Understanding Nonperforming Loans (NPLs)

  • Definition: Loans or credit facilities classified as non-performing when payments are overdue by 90 days.

  • Characteristics: NPLs do not generate interest or principal repayments and serve as indicators of financial instability.

  • Key Causes of NPLs:

    • Poor borrower identification.

    • Weak collateral evaluation.

    • Inefficient credit policies and controls.

What is Credit Management?

  • Key Components:

    • Pre-approval assessment.

    • Decision-making framework.

    • Post-approval monitoring.

  • Purpose: To ensure risk-free lending, minimize defaults, and improve asset quality.

Effective Credit Management in Action

  1. Borrower Assessment: Evaluating creditworthiness based on the 6Cs of Credit.

  2. Decision Making: Implementing standardized approval processes.

  3. Collateral Evaluation: Conducting proper valuation and verification.

  4. Monitoring: Utilizing early warning systems and proactive recovery strategies.

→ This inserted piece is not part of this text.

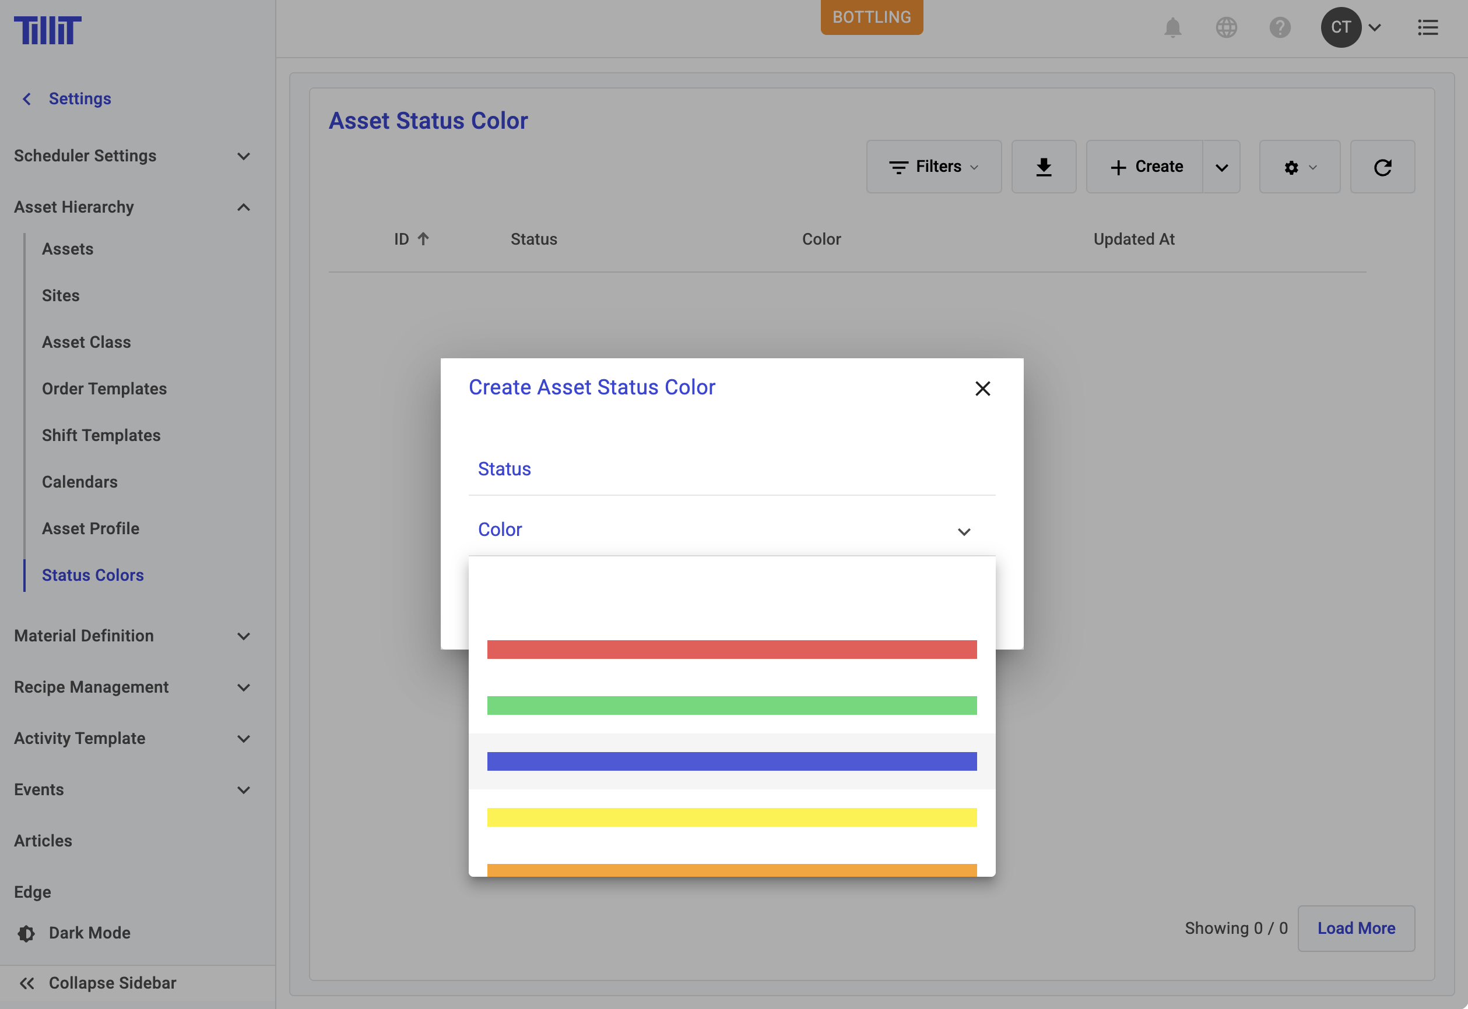Click the help question mark icon
Viewport: 1468px width, 1009px height.
(1280, 28)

  5. Policies and Controls: Adopting defined rules and ensuring compliance.

Impact on NPL Reduction

  • Benefits of Effective Credit Management:

    • Minimization of lending errors and risk exposure.

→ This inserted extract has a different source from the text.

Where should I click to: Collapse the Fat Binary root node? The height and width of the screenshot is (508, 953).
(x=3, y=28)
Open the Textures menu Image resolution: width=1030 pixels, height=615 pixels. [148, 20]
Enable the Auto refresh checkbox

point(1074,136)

    • Improved borrower screening processes.

    • Strong collateral recovery methods.

    • Reduced default rates lead to better institutional performance.

What is Credit Assessment?

  • Credit assessment evaluates the creditworthiness of potential borrowers using financial and credit-related information.

  • Benefits include:

    • Risk evaluation and sound decision making.

    • Protection of financial assets and regulatory compliance.

    • Enhanced customer relationship management.

Credit Evaluation Models

  • Common Models:

    • 06 Cs: Character, Capacity, Capital, Condition, Collateral, Cash Flow.

    • CCC PARTS: Character, Capacity, Capital, Purpose, Amount, Repayment, Terms, Society.

    • CAMPARI: Character, Ability, Margin, Purpose, Amount, Repayment, Insurance.

    • PARSER: Person, Amount, Repayment, Security, Expediency, Recommendation.

Character

  • Description: Borrower's reputation and track record regarding repayment.

  • Assessment methods:

    • Credit reports, credit scores, references, interviews, background checks.

Capacity

  • Description: Borrower’s ability to repay the loan based on income and debt obligations.

  • Assessment methods:

    • Income statements, cash flow statements, bank statements, and debt service coverage ratios.

Capital

  • Description: Financial reserves and investments indicating financial strength.

  • Importance of capital contribution in strengthening lender trust.

  • Assessment methods:

    • Net worth statements, savings, investments, and Loan to Value ratio (LTV).

Condition

  • Description: Terms of the loan and any economic conditions affecting the borrower.

  • Types of Covenants:

    • Affirmative Covenants: Actions that borrowers must take.

    • Restrictive Covenants: Prohibitions against certain borrower actions.

Collateral

  • Definition: Assets offered to secure a loan, serving as security against default.

  • Important factors affecting collateral value:

    • Liquidity, valuation, asset type, location, marketability.

  • Examples of collateral:

    • Property, vehicles, machinery, fixed deposits.

Cash Flow

  • Definition: The movement of money into and out of accounts reflecting financial health.

  • Importance of cash flow statements over income statements.

  • Benefits of assessing cash flow:

    • Enhances liquidity, aids in planning, ensures financial stability, supports decision-making.

Decision Making

  • Definition: Evaluating and choosing appropriate credit actions based on creditworthiness.

  • Key Points:

    • Sound decisions derived from comprehensive assessments.

    • Risk management focusing on mitigation of potential risks.

    • Regulatory compliance to legal standards.

Credit Committees and Multi-Level Approval

  • Description: Decision-making processes ensuring thorough evaluation.

  • Key Points:

    • Credit committees consist of experienced officers reviewing high-risk applications.

    • Multi-level approval for larger or higher-risk loans involving multiple evaluators.

    • Collaborative approaches encourage diverse perspectives.

Data Driven Decision Making

  • Importance of data analytics in credit management for informed decisions:

    • Predictive analytics for forecasting default risks.

    • Scenario analysis for varying economic impacts.

    • Insights to reduce bias in decision-making.

Continuous Improvement in Decision Making

  • Essential for adapting to market conditions.

  • Key Points:

    • Feedback mechanisms to learn from past decisions.

    • Training for credit officers on latest practices.

    • Benchmarking against industry standards for improvement.